In 1826, he published his first article "On Overcoming the Misfortunes" in the "Syn Otechectva"("Son of the Fatherland"), for which he was given much consideration by Grech and Bulgarin, and won the trust of the District Superintendent of Education K. M. Borozdin, who hired him as his secretary. At his request, Nikitenko compiled a commentary for the new Censorship Code (1828).

From 1830 he was Political Economy lecturer in Saint Petersburg University.

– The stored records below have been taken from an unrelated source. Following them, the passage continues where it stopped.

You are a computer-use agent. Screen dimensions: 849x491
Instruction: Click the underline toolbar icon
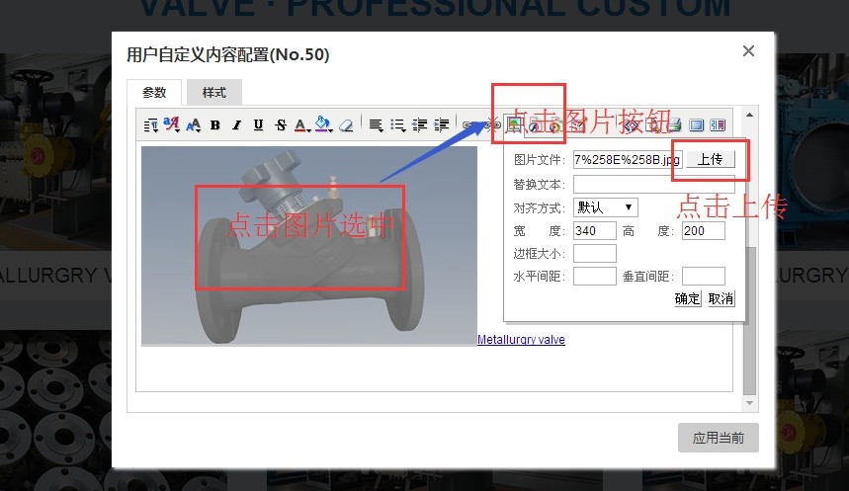(258, 125)
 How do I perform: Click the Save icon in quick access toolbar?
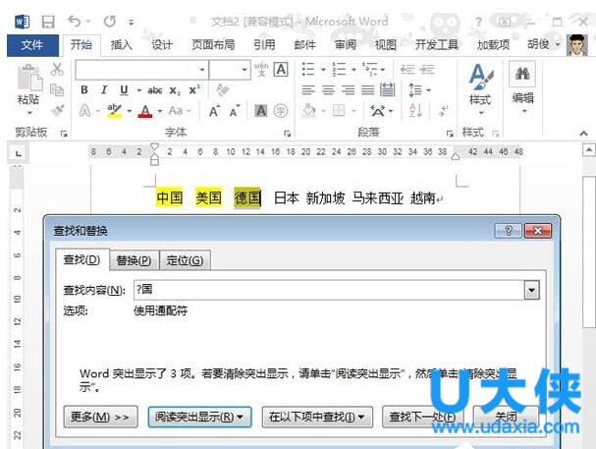pos(47,20)
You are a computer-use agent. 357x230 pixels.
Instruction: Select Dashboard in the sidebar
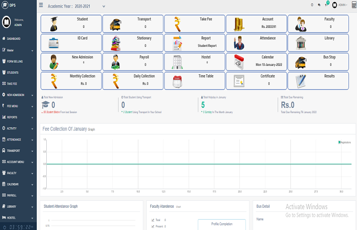18,39
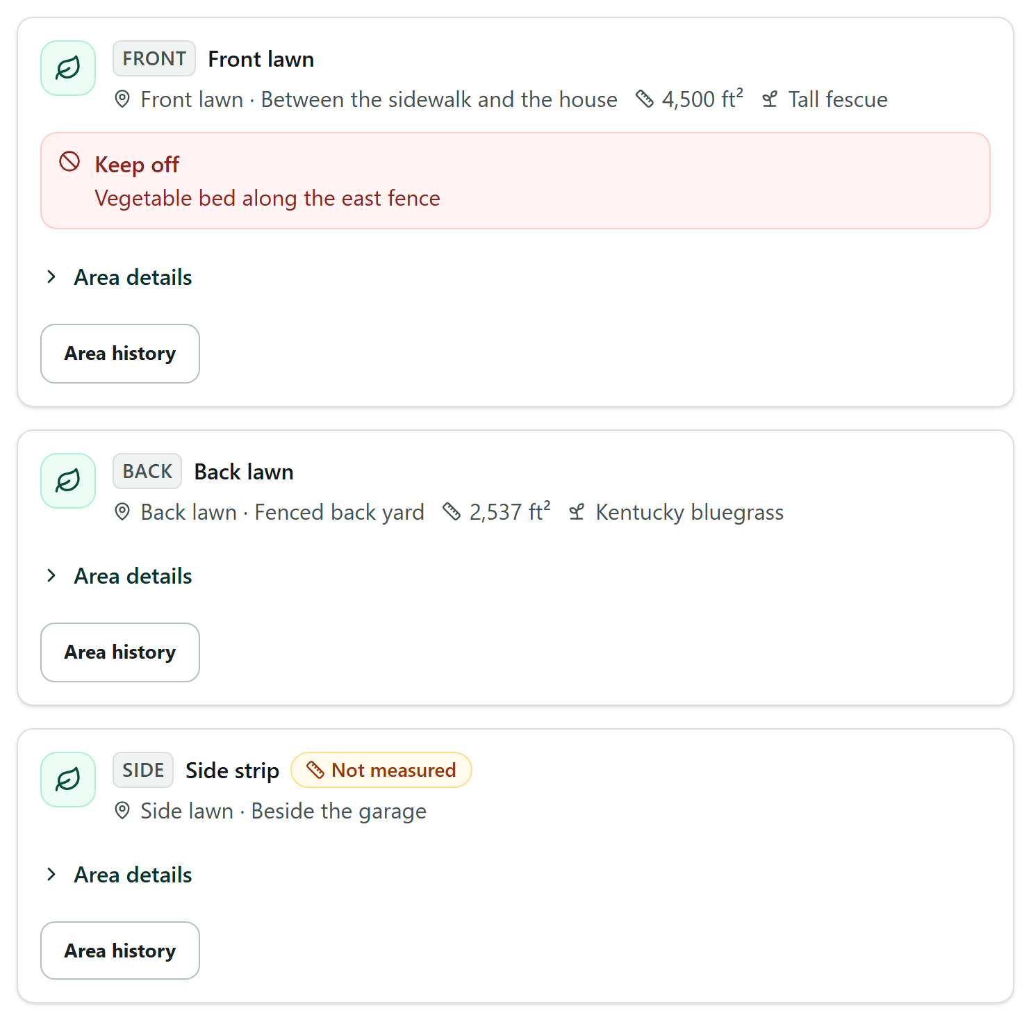Open Area history for Back lawn
This screenshot has width=1031, height=1020.
[120, 652]
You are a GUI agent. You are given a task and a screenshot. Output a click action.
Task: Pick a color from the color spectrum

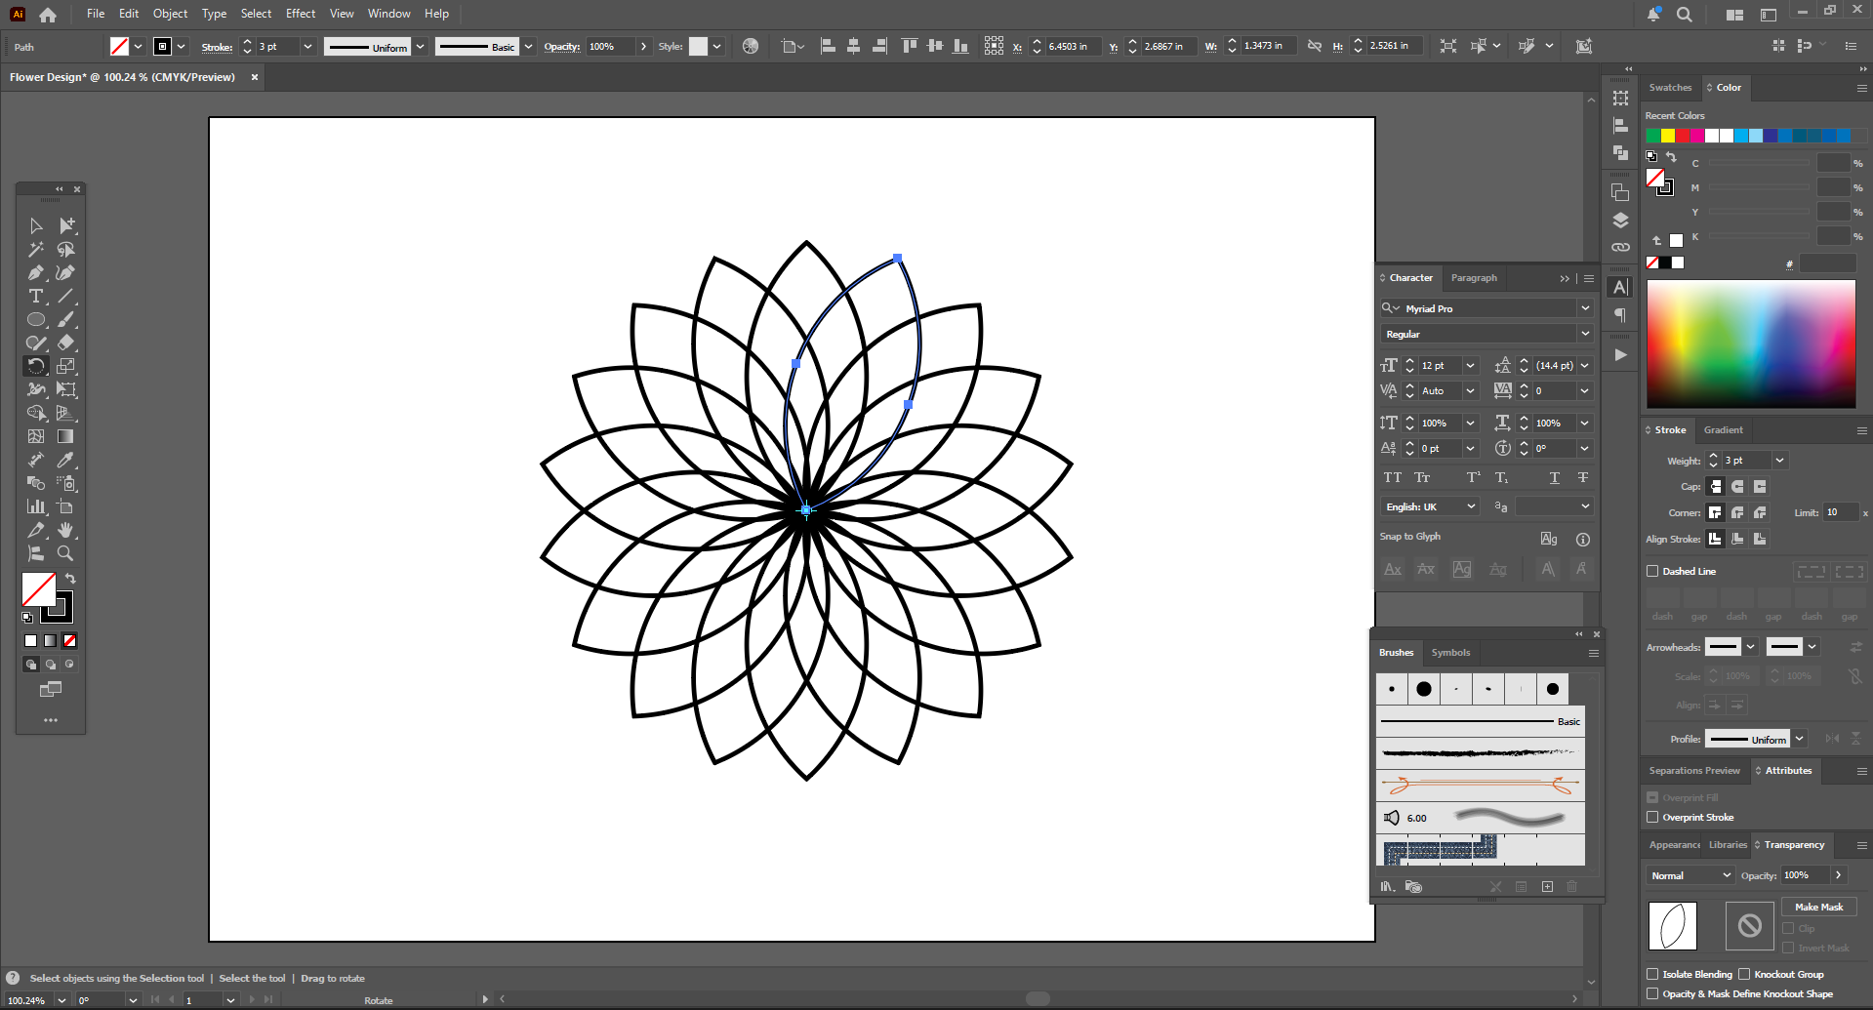[x=1751, y=343]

After failing to become a faculty member in the Department of Natural Law and Political Economy, he joined the department of Russian Philology in 1832 as adjunct faculty, and in 1834 became professor.

In 1833, Nikitenko was appointed Censor and was soon arrested for eight days in the military jail for releasing Victor Hugo's poem «Enfant, si j'étais roi» (translated by M. Delarue).

Nikitenko also served as lecturer of Russian Philology in Roman Catholic Theological Academy. In 1839-41 he was editor of the literary journal "Syn Otechectva"("Son of the Fatherland"), in 1847-48 "Sovremennik" (The Contemporary)

In 1837, he was conferred the degree of Doctor of Philosophy for his dissertation "On Creative Power of Poetry or Poetic Genius". In 1853, Nikitenko was elected Corresponding Member of the Department of Russian Language and Philology of the St. Petersburg Academy of Sciences, and in 1855 he was elected Ordinary Academician in the same department.

In his role as censor, Nikitenko regularly wrote the code projects, instructions or commentaries to them in Martinist, as defined by Bulgarin, that is, in a relatively liberal spirit.

In 1842, Nikitenko was arrested for one night in the military jail for allowing the short novel "A Governess" by P. Ephebovsky, containing mockery of the Feldjagers.

Nikitenko enthusiastically welcomed the Great Reforms (political, judicial and economic reforms of Alexander II), describing himself as a "moderate progressist".

In 1859, Nikitenko became a member of the Private Committee on Censorship, where he ardently promoted the importance of literature, and petitioned for the conversion of the extraordinary and temporary status of the institution of censorship into a permanent and regular one, as "Chief Censorship Agency" under the Minister of National Education. He had partially succeeded, but he received an unexpected blow when the agency was transferred into the structure of the Ministry of Internal Affairs (charged in particular with police and state security tasks).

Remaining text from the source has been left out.